(Saved entries)

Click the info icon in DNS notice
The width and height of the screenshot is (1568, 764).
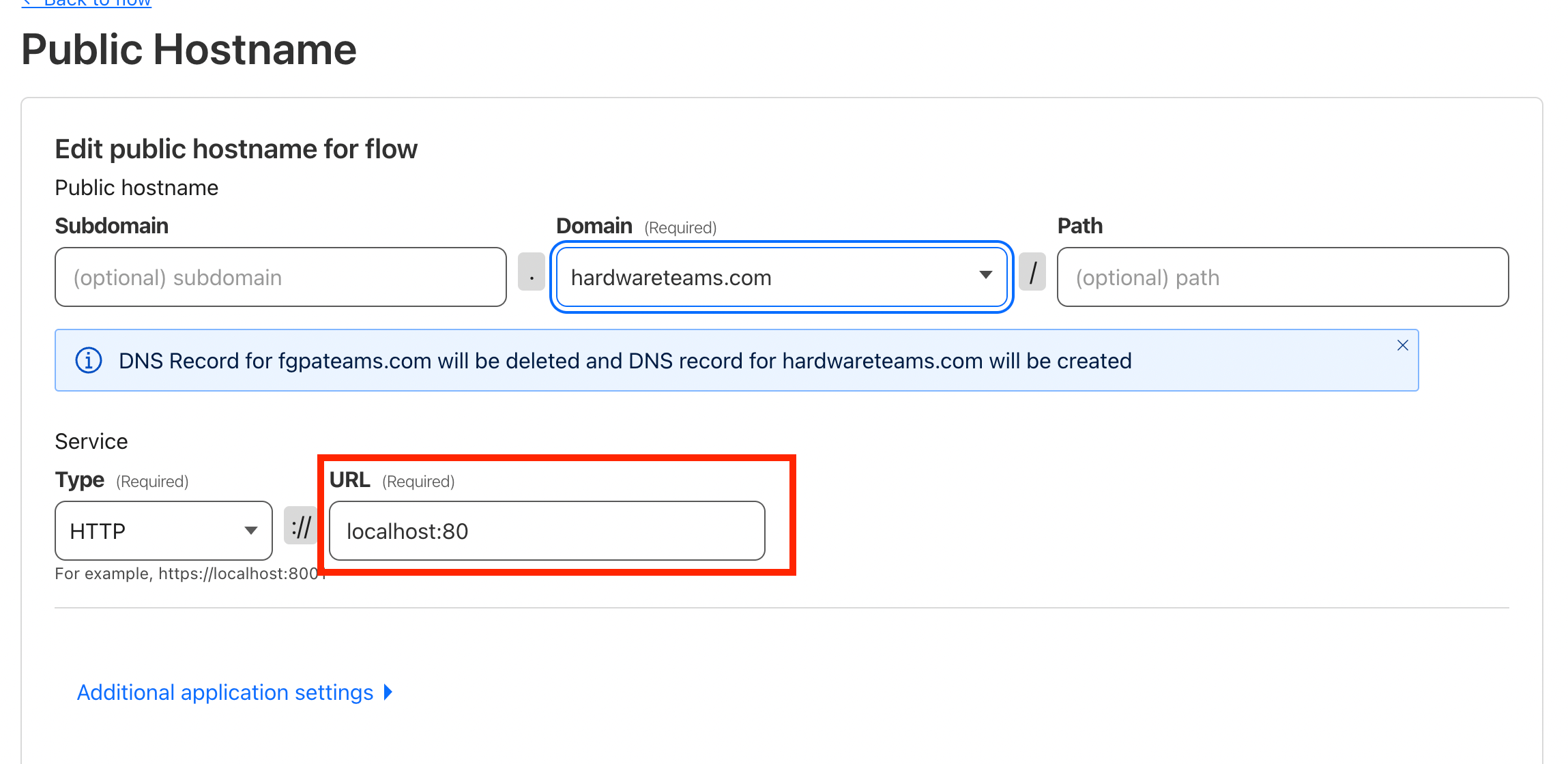point(89,360)
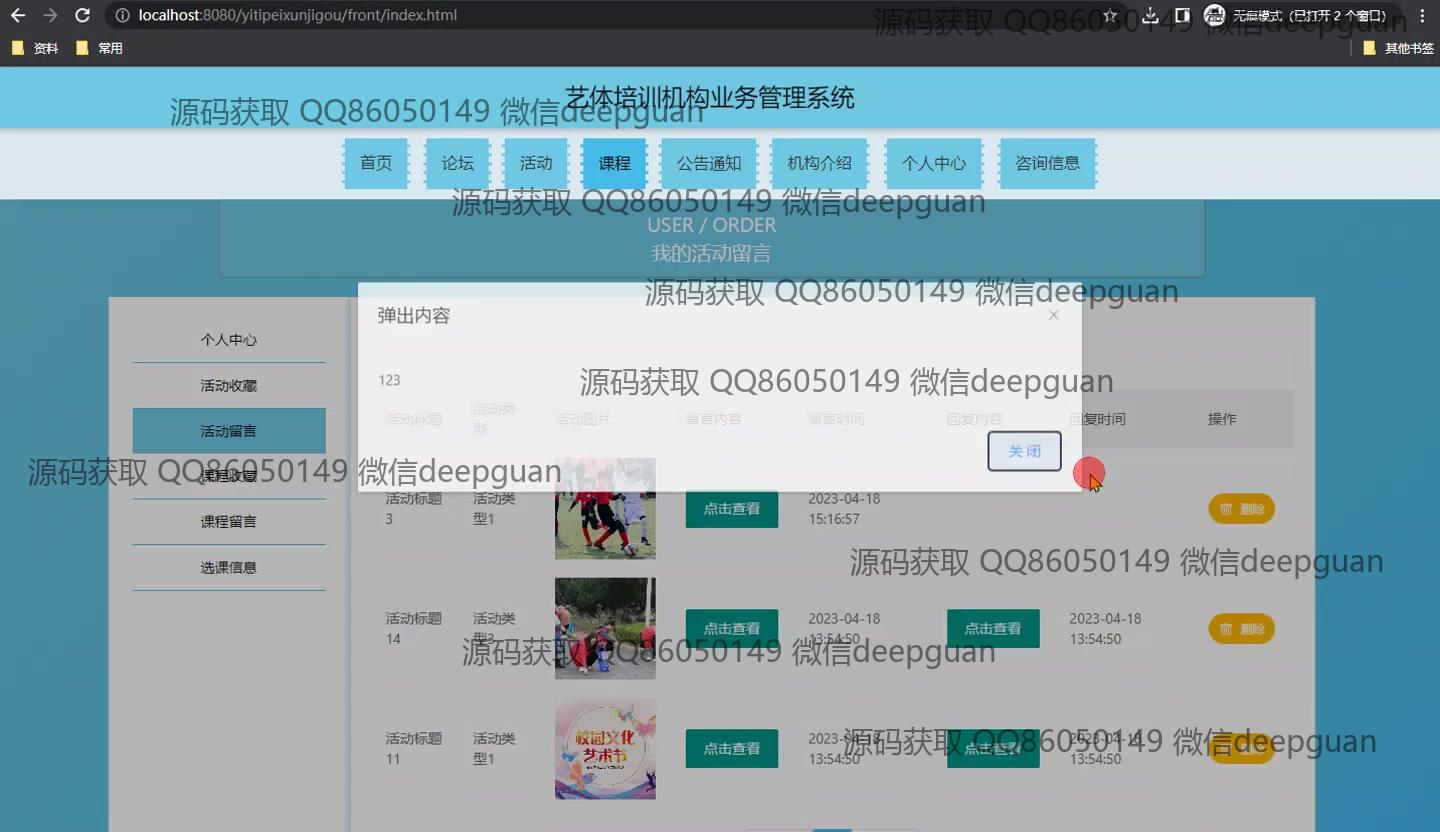Viewport: 1440px width, 832px height.
Task: Open the 常用 bookmark folder
Action: pos(100,48)
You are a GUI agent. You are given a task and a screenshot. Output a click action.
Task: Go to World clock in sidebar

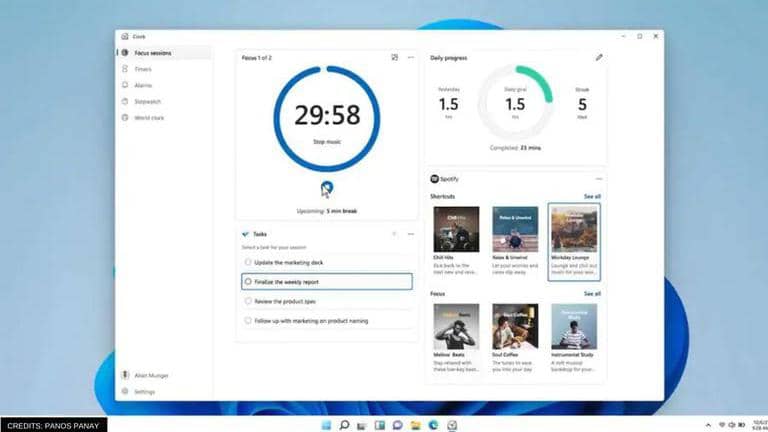click(x=148, y=118)
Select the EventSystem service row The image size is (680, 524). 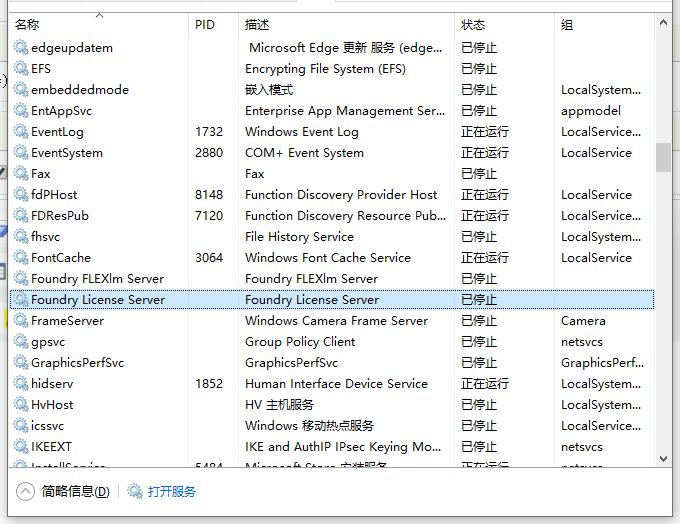point(67,153)
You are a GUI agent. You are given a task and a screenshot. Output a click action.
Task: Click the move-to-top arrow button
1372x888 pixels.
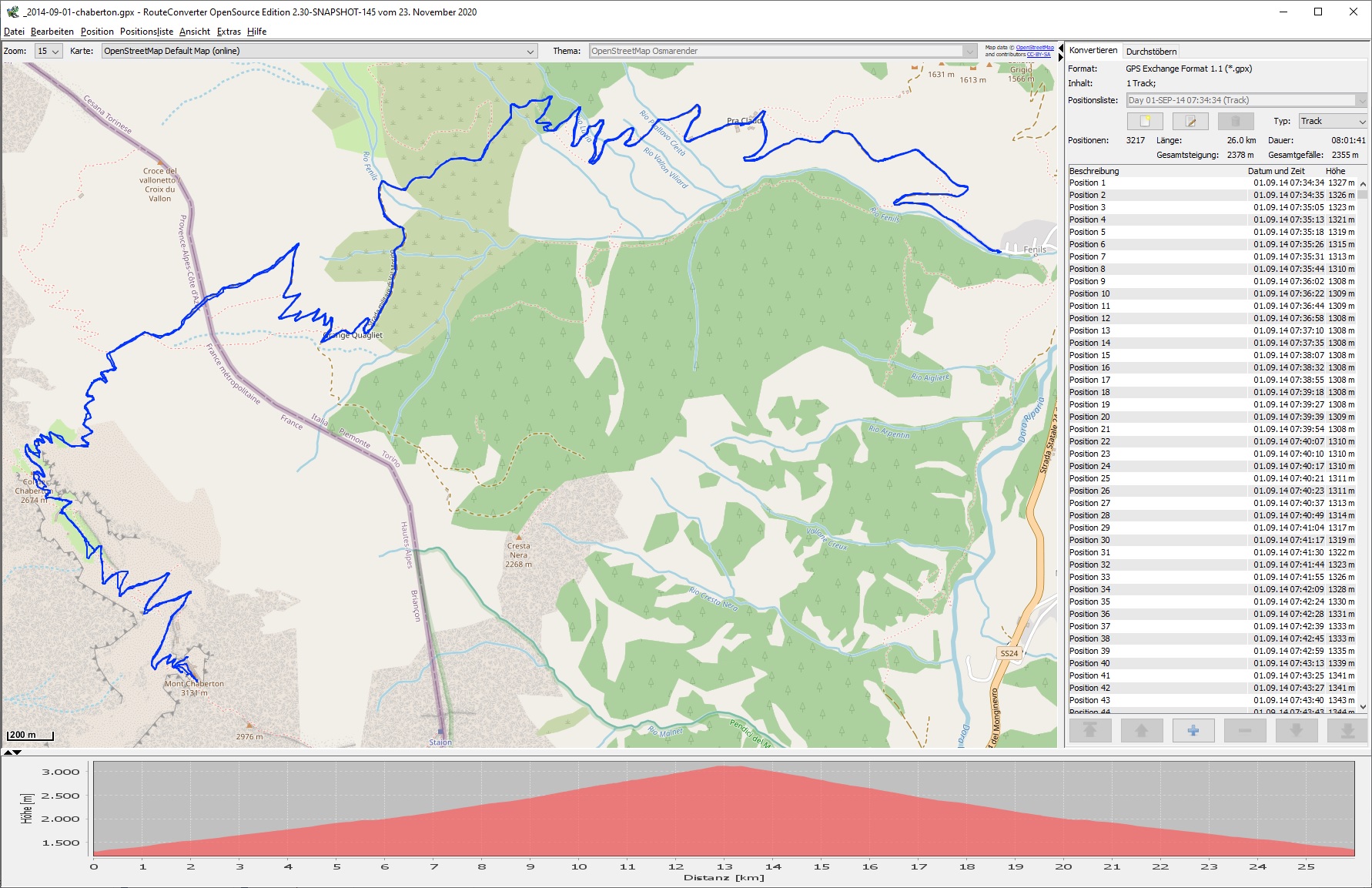pyautogui.click(x=1089, y=730)

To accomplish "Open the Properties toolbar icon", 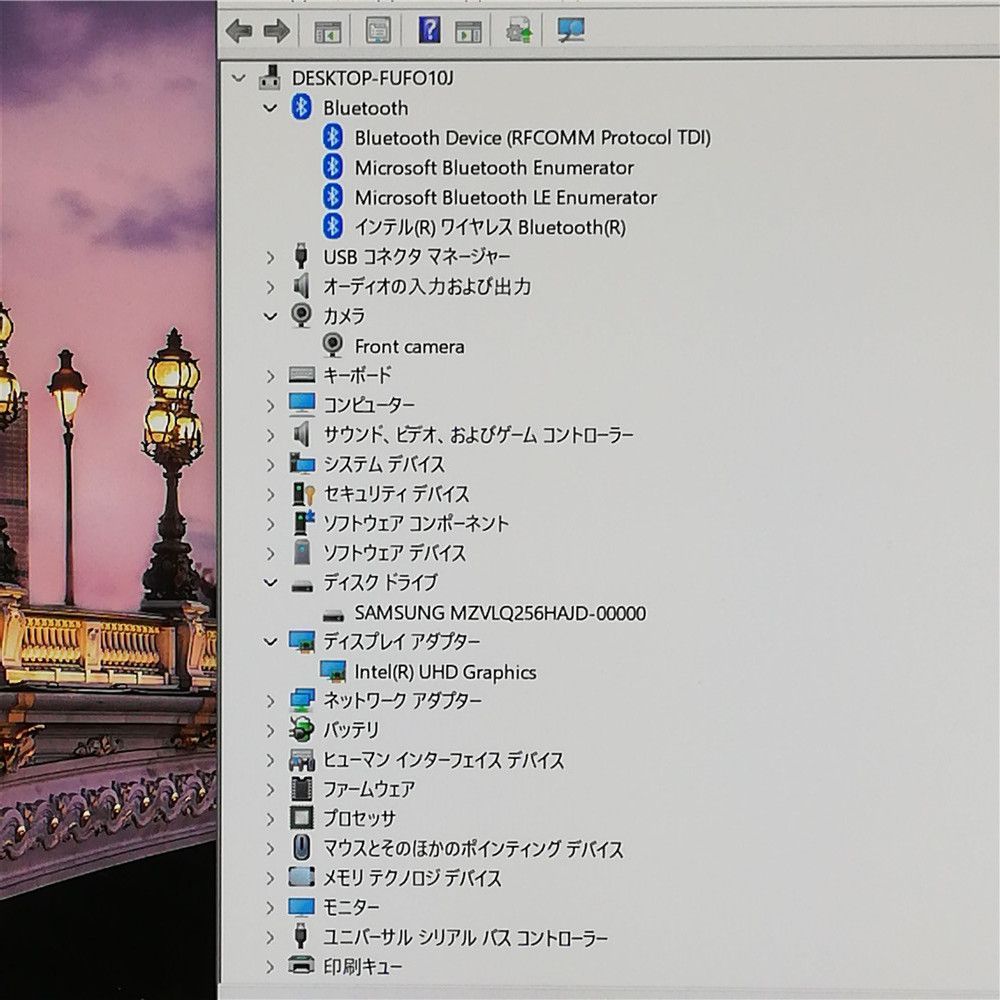I will 378,31.
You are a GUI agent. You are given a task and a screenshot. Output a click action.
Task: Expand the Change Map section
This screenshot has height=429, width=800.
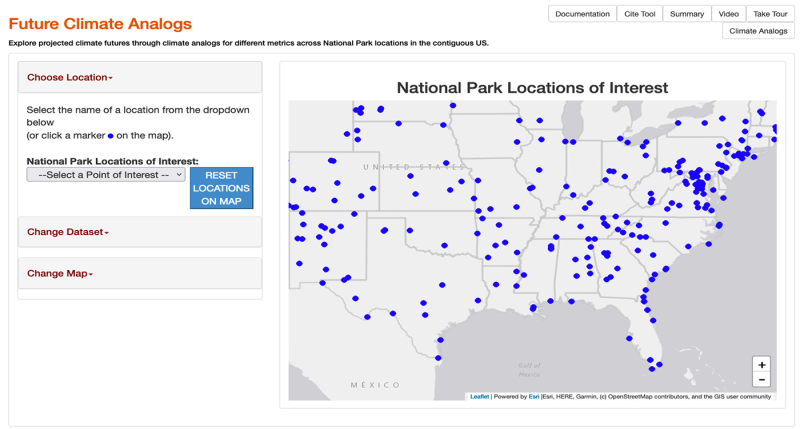click(60, 274)

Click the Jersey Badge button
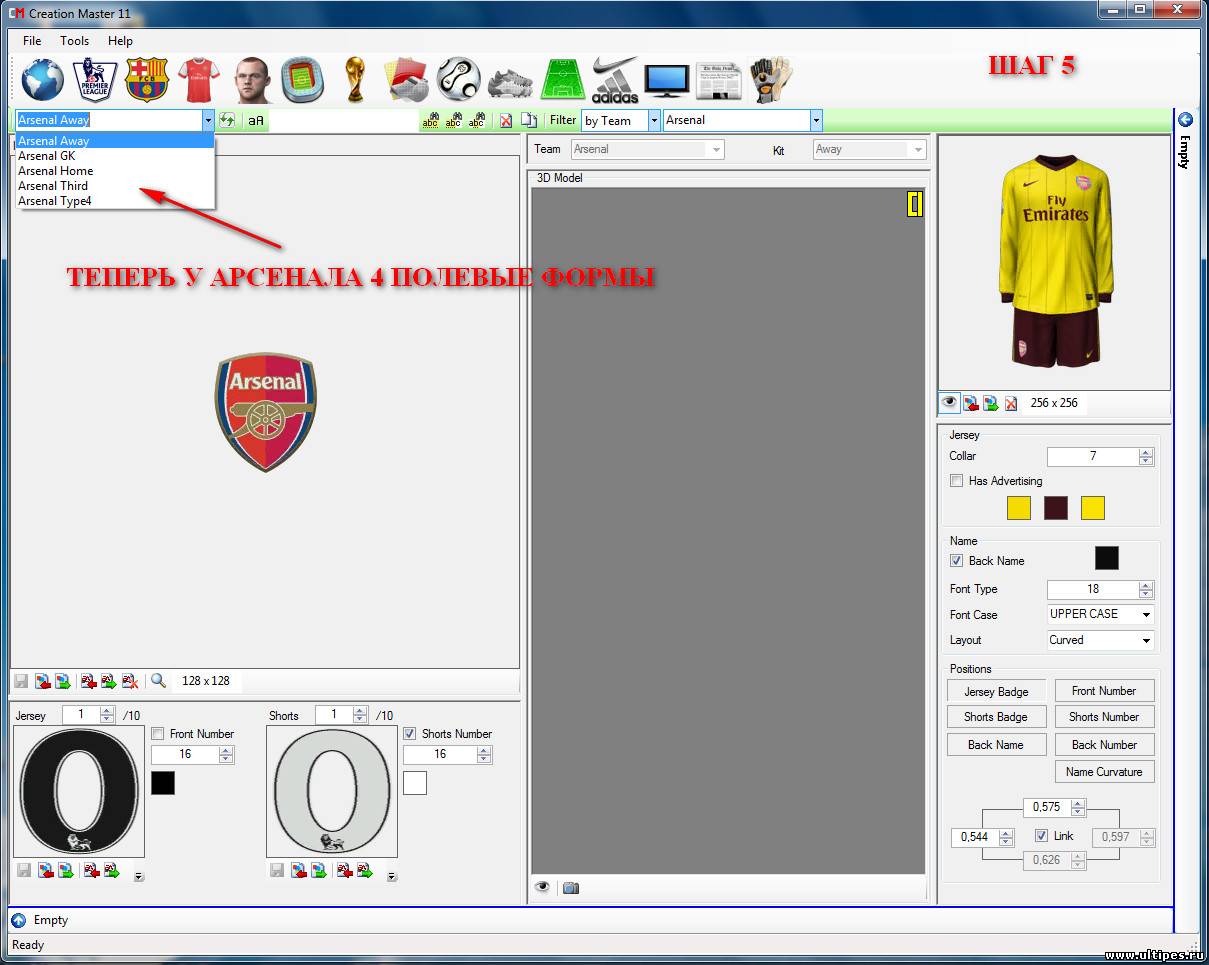click(x=996, y=691)
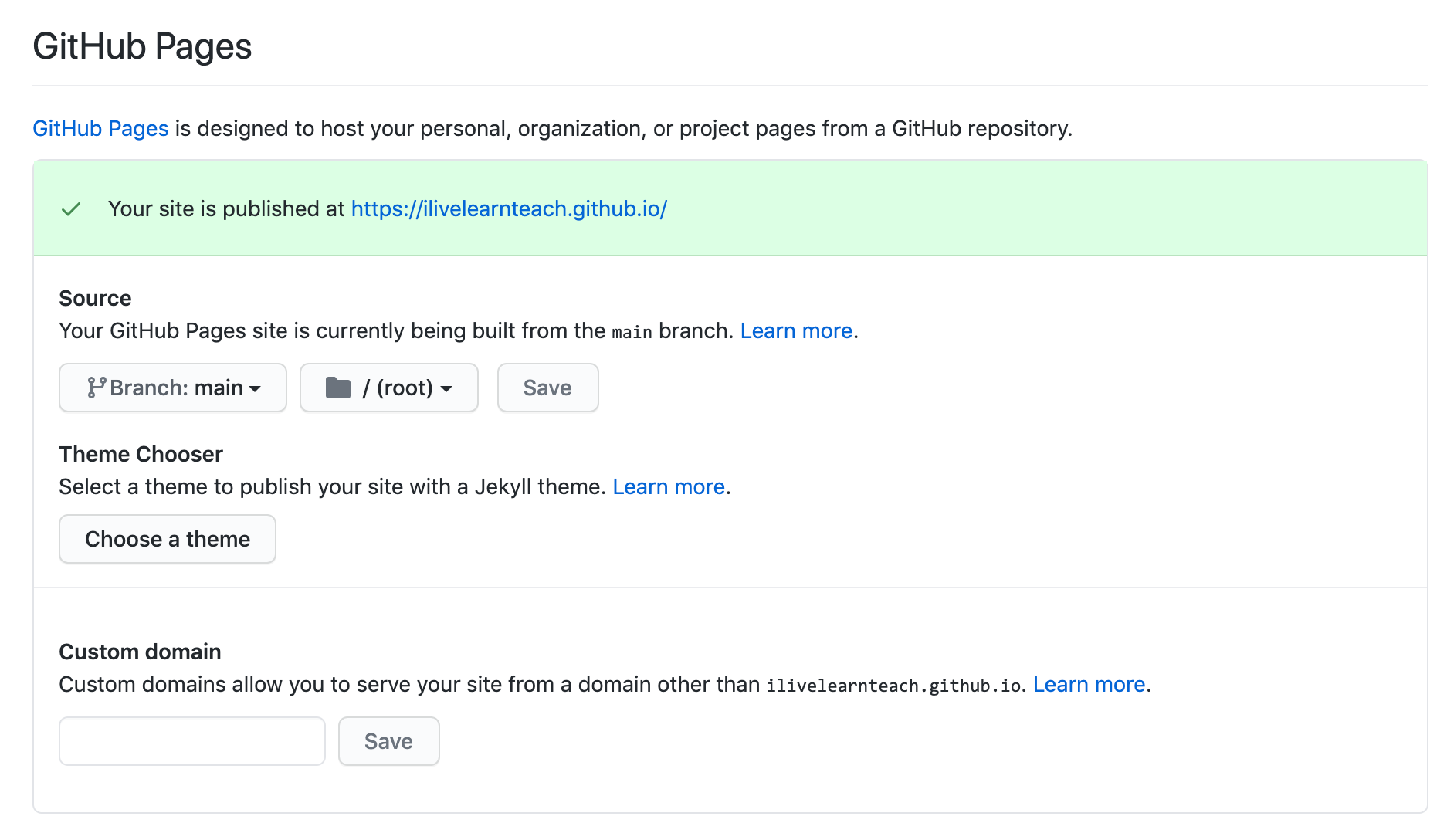
Task: Click the folder icon beside root
Action: click(338, 388)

→ **EXERCISE**:
When you reach the line containing "This screenshot has height=429, width=800." in the records above, write out that line and every line after it through the end, exactly, but omit the pictures.

→ **FINISHED EXERCISE**:
This screenshot has height=429, width=800.
click(60, 274)

Click the Jersey Badge button
click(x=996, y=691)
Task: Click the folder icon beside root
Action: click(338, 388)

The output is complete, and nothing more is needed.